### Document excerpt
= = = = = = =

On Mon, Aug 26, 2019 at 6:33 PM Richard Guo <[hidden email]> wrote:

>
> Hi All,
>
> To generate partitionwise join, we need to make sure there exists an
> equi-join condition for each pair of partition keys, which is performed
> by have_partkey_equi_join(). This makes sense and works well.
>
> But if, let's say, one certain pair of partition keys (foo.k = bar.k)
> has formed an equivalence class containing consts, no join clause would
> be generated for it, since we have already generated 'foo.k = const' and
> 'bar.k = const' and pushed them into the proper restrictions earlier.
>
> This will make partitionwise join fail to be planned if there are
> multiple partition keys and the pushed-down restrictions 'xxx = const'
> fail to prune away any partitions.

= = = = = = =

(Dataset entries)
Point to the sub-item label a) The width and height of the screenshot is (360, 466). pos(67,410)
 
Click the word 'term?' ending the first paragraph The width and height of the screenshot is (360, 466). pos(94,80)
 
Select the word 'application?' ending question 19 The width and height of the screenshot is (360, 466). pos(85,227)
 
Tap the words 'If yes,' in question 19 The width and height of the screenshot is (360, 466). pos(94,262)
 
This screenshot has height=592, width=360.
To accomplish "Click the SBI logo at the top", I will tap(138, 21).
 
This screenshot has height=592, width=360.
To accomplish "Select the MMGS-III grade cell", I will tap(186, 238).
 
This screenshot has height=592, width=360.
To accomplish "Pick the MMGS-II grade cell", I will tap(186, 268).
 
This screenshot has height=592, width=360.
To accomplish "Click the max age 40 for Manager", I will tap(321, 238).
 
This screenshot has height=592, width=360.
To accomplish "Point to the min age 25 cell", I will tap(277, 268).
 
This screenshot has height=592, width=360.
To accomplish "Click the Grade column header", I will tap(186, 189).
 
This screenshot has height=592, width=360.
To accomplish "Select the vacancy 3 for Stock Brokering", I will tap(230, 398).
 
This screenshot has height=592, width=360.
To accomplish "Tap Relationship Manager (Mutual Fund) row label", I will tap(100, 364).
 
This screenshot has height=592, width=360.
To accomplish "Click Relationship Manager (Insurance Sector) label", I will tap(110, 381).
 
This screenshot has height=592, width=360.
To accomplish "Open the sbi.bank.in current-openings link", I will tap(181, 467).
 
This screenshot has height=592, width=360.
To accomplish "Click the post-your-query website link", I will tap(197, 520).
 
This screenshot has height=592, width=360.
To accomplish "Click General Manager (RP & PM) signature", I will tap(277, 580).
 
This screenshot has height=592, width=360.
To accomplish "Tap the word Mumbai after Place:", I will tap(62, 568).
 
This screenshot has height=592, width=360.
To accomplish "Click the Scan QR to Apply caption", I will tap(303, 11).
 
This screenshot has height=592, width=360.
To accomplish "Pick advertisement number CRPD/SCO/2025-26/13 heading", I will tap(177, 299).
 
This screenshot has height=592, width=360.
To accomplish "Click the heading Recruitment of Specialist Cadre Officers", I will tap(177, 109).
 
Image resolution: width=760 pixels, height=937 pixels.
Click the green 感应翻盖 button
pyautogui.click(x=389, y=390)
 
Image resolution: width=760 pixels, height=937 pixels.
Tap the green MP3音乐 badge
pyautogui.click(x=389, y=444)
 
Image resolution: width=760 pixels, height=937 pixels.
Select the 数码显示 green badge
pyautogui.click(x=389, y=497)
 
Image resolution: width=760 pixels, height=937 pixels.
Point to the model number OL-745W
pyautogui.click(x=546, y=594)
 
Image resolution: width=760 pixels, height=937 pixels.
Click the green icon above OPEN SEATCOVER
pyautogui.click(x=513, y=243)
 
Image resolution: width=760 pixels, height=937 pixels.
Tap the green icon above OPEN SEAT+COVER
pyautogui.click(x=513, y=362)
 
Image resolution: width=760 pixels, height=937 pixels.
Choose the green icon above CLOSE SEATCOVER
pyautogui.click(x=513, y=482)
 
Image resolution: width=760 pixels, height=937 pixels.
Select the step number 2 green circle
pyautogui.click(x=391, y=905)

= = = = = = =

### Brief A
Copy, word for word, the part of the dataset entries that opens with the first entry and closes with the line containing "Tap the words", both ends included.
### Brief B
Continue the email about partitionwise join and partition key equivalence classes from its last sentence.
The email about partitionwise join has no connection to the dataset entries.

### Output A
Point to the sub-item label a) The width and height of the screenshot is (360, 466). pos(67,410)
 
Click the word 'term?' ending the first paragraph The width and height of the screenshot is (360, 466). pos(94,80)
 
Select the word 'application?' ending question 19 The width and height of the screenshot is (360, 466). pos(85,227)
 
Tap the words 'If yes,' in question 19 The width and height of the screenshot is (360, 466). pos(94,262)

### Output B
>
> Consider the examples below:
>
> create table p (k1 int, k2 int, val int) partition by range(k1,k2);
> create table p_1 partition of p for values from (1,1) to (10,100);
> create table p_2 partition of p for values from (10,100) to (20,200);
>
> If we are joining on each pair of partition keys, we can generate
> partitionwise join:
>
> # explain (costs off)
> select * from p as foo join p as bar on foo.k1 = bar.k1 and foo.k2 = bar.k2;
>                               QUERY PLAN
> ----------------------------------------------------------------------
>  Append
>    ->  Hash Join
>          Hash Cond: ((foo.k1 = bar.k1) AND (foo.k2 = bar.k2))
>          ->  Seq Scan on p_1 foo
>          ->  Hash
>                ->  Seq Scan on p_1 bar
>    ->  Hash Join
>          Hash Cond: ((foo_1.k1 = bar_1.k1) AND (foo_1.k2 = bar_1.k2))
>          ->  Seq Scan on p_2 foo_1
>          ->  Hash
>                ->  Seq Scan on p_2 bar_1
> (11 rows)
>
> But if we add another qual 'foo.k2 = const', we will be unable to
> generate partitionwise join any more, because have_partkey_equi_join()
> thinks not every partition key has an equi-join condition.
>
> # explain (costs off)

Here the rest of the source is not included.